В мире событий и страстей Бурлачков Владимир
Веселов помолчал и важно сообщил:
– Мы хотим образовать свою партию. Прежде всего, это должно быть сильное интеллектуальное ядро общества. Должны быть люди, специалисты в своем деле, способные анализировать и предвидеть.
– И кто к вам запишется? – лукаво спросил Борька.
– Очень интересный народ подбирается.
– Чувствую, туда все попадут, кто в свое время в КПСС пролезть не сумел, – сказал Борька.
– Я там не был и тем горжусь. – Веселов недовольно посмотрел на Борьку.
– А чего тогда ходил, просился? – спросил Борька.
– Я? Ну, и ходил! Ну, и что? – Веселов бросил в урну окурок и ушел.
Борька посмотрел ему вслед, состроил рожицу и захихикал:
– Вот еще – партийный деятель у нас появился. А насчет кумира – это ты зря. И неважно, растягивали ему рот на пленке или нет. Надо же как-то с партократией бороться. Только такие люди, как он, и могут все это сломать.
– Пустые они все какие-то… – ответил Олег. – Что твой Пискунов, что прочие.

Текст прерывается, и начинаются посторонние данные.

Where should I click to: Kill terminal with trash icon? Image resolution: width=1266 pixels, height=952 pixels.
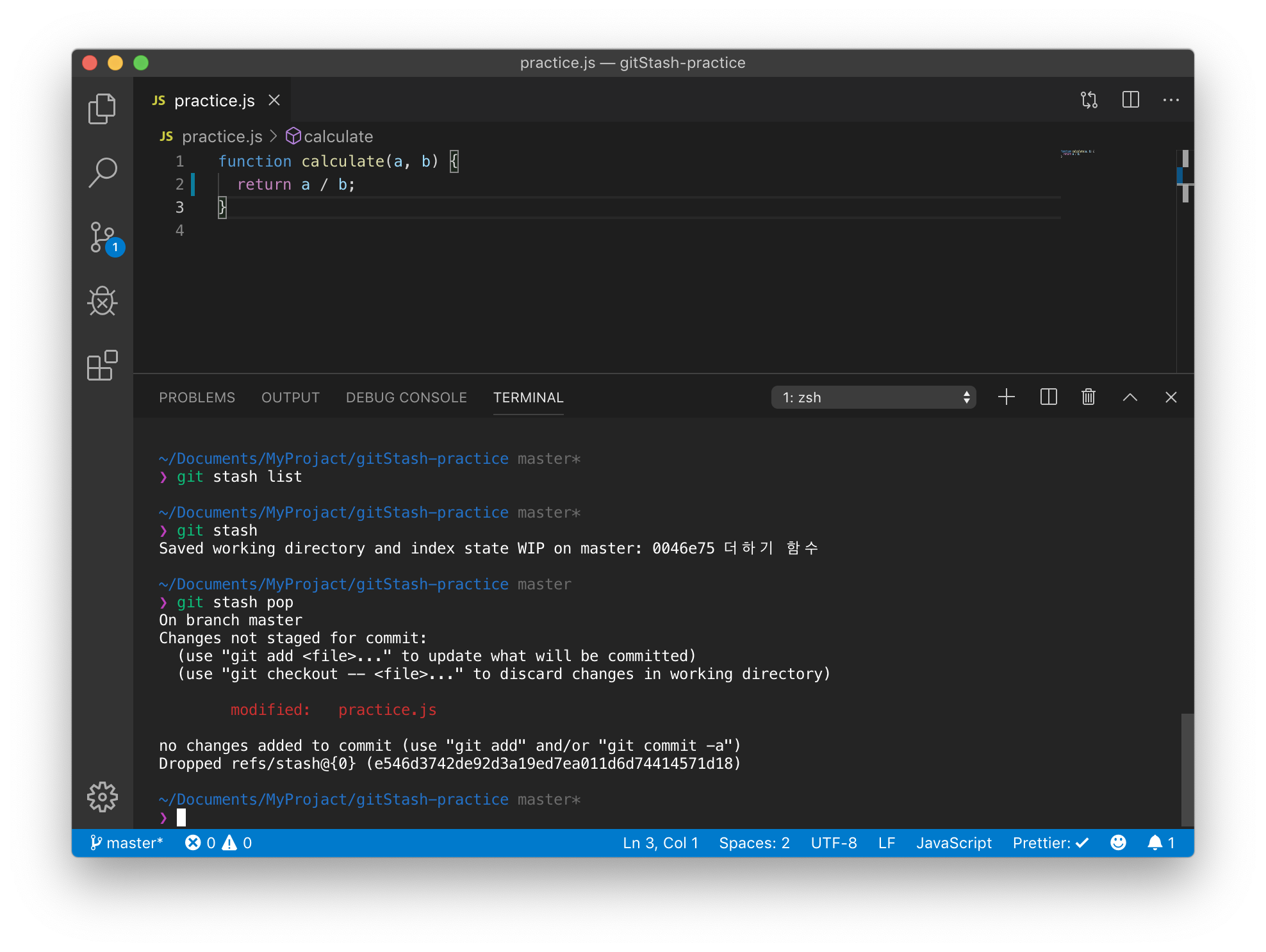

Творческий вечер Артамонова был устроен в каком-то человеколюбивом обществе из тех, что появлялись тогда в изобилии, и потихонечку превращались в коммерческие конторы. Открытие задержали на полчаса. Публика прохаживалась по фойе и разглядывала фотографии митингов и новых вождей. Наконец, всех пригласили в зал. Зажглись юпитеры. На сцену вышла Виктория Георгиевна Нивецкая и объявила, что будет ведущей «этого замечательного вечера». На ней было длинное темное платье и крупные белые бусы. Появился сам триумфатор – в джинсовой куртке и кроссовках.
Олег повернулся к Ирине и спросил:
– А где Вика?
– Может, еще придет, – равнодушно ответила Ирина.
– Начнет, наверное, со своего «На смерть поэта»? – Олег кивнул в сторону сцены.
– Не злорадствуй. Он, кстати, спрашивал, придешь ли ты.
О Высоцком Артамонов так и не прочитал. Зазвучало нечто иное. В нескольких интерпретациях было произнесено: «Тяжелая расплата – для них, для них…»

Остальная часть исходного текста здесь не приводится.